I changed my plans this year and instead of dashing headlong for Main Avenue when the show opened on Tuesday, I hung a left and made for the Serpentine Walk where Chelsea’s Artisan Gardens can be found. These gardens are built on a smaller budget and are frequently sponsored by councils, tourism authorities and charities. Their themes are often typically British, as exemplified by the charming Trugmaker’s Garden (about which more soon) and the Magna Carta 800th Anniversary Garden, which took ‘over-themed’ to a new level.
In recent years one garden has stood out, and that’s the garden designed by Ishihara Kazuyuki. At just after 8am on Tuesday morning I followed TV presenter Nicky Chapman and RHS judge James Alexander-Sinclair down the snaking pathway as they handed out the medals. Despite the TV cameras, only modest crowds gathered to watch as, one-by-one, the designers opened their white envelopes. There were hugs, smiles and just a few tears, but no reaction as exuberant as that of Mr Kazuyuki. After a momentary pause his customary composure fell away and he leapt in the air shouting “Gold” repeatedly whilst beaming from ear-to-ear. He speaks very little English so his elation is always wonderfully expressed through his body language.
As always, Mr Kazuyuki’s garden was perfection itself, down to the very last cushion moss. It represented a Japanese garden of the Edo period (1603-1867) when the practice of building gardens became popular amongst businessmen, merchants and politicians. These gardens were designed to mimic landscapes or views that the owner might have experienced, or to recreate well known scenes from around the globe.

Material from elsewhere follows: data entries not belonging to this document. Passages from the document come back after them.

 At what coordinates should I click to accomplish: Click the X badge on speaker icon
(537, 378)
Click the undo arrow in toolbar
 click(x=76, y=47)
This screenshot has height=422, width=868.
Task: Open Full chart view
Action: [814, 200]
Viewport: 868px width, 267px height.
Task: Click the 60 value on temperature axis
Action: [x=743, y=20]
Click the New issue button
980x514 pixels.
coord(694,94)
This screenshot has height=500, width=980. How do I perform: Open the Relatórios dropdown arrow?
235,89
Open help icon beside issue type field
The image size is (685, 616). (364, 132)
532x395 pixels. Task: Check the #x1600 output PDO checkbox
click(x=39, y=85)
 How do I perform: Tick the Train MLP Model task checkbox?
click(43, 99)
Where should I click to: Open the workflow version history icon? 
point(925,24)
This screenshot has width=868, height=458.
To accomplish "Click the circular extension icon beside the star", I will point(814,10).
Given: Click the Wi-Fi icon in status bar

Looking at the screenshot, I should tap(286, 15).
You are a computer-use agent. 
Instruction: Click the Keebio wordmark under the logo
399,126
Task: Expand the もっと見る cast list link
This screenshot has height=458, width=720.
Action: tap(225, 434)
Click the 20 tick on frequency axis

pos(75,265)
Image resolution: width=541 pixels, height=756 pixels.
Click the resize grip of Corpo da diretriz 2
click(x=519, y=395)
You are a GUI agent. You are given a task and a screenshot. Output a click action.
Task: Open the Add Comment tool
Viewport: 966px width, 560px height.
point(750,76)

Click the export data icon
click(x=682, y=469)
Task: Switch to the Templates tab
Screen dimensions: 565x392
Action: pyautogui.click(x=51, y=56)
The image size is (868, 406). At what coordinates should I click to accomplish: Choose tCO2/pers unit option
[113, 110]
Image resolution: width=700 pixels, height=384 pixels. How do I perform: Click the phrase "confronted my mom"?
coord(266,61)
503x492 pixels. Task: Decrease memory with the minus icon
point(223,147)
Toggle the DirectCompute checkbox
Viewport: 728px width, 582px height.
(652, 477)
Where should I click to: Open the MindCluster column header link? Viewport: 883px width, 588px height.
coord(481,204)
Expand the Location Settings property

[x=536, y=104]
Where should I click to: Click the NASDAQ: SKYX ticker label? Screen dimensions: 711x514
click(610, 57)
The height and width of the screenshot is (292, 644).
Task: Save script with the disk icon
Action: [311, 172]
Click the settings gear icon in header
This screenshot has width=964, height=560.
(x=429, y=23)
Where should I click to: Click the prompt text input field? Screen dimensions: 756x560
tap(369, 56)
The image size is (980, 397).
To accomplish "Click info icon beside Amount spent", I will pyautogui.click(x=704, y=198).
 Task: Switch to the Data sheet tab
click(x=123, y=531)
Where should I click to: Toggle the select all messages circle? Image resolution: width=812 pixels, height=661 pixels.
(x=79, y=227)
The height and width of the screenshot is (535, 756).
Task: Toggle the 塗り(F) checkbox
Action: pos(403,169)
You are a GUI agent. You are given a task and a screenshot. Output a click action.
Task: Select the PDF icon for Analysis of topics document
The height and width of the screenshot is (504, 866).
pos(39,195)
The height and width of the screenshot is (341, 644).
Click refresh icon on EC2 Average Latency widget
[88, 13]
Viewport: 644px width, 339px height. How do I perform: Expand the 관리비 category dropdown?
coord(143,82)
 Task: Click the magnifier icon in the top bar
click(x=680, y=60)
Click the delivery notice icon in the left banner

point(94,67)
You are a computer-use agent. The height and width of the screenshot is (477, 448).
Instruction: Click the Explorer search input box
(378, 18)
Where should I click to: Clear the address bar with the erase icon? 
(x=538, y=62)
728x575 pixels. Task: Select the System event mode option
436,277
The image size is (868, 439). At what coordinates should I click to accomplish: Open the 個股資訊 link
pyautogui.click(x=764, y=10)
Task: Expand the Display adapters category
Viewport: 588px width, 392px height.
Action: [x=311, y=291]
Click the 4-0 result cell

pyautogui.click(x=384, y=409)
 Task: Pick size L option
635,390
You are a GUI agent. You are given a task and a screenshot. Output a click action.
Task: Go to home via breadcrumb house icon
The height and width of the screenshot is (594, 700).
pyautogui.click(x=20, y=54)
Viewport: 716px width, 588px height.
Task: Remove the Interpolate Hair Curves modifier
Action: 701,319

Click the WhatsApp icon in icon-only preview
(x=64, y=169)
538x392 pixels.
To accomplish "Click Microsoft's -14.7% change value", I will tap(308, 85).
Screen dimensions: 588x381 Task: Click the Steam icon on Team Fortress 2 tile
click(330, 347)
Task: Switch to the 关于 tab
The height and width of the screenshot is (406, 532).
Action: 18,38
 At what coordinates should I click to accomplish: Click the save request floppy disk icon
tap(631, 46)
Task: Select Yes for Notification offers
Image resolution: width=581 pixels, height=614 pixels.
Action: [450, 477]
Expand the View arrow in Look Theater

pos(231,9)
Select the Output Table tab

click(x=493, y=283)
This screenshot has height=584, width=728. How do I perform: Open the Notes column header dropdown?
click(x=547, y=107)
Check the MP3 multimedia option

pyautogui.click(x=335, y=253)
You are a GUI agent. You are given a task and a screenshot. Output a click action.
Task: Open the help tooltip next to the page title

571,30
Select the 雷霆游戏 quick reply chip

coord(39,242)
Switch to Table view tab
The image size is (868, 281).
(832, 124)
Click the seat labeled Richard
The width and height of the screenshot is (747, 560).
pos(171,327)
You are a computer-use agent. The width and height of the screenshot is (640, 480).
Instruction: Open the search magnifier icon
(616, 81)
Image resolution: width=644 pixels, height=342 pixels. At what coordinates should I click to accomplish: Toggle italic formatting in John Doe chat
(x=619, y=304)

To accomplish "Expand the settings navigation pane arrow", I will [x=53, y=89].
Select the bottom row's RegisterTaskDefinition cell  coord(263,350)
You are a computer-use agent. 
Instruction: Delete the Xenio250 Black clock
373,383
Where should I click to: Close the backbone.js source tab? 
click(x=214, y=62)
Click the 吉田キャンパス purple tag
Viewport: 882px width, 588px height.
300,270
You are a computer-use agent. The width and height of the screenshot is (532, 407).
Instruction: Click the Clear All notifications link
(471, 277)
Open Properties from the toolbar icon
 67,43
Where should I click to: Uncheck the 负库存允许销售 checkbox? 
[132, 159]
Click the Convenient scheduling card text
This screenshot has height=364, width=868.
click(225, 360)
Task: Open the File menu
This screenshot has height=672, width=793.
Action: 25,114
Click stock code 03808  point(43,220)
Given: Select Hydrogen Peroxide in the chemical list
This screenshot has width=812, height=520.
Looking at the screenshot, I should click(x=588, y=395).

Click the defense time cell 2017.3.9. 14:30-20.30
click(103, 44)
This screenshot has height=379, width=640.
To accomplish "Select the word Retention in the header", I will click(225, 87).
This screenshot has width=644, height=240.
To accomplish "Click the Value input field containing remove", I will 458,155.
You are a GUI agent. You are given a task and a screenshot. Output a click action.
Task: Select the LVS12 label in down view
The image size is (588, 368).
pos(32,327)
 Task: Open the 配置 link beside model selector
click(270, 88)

As such they were worlds in miniature, designed to impress and convey the wealth and sophistication of the household.
Against the backdrop of a weeping willow, Mr Kazuyuki’s tableau of mosses, ferns, vividly coloured acers and moody pines lit up this shady corner of the Chelsea Flower show. It was a garden that drew you in, tempting you up the cobble steps to the little tea house at the top of the slope. Flowers were restricted to a few artfully placed azaleas and irises, but who needs flowers when foliage is this brilliant. Mr Kazuyuki goes home to Japan a happy man. Let’s hope he’ll be back with another winning design in 2016.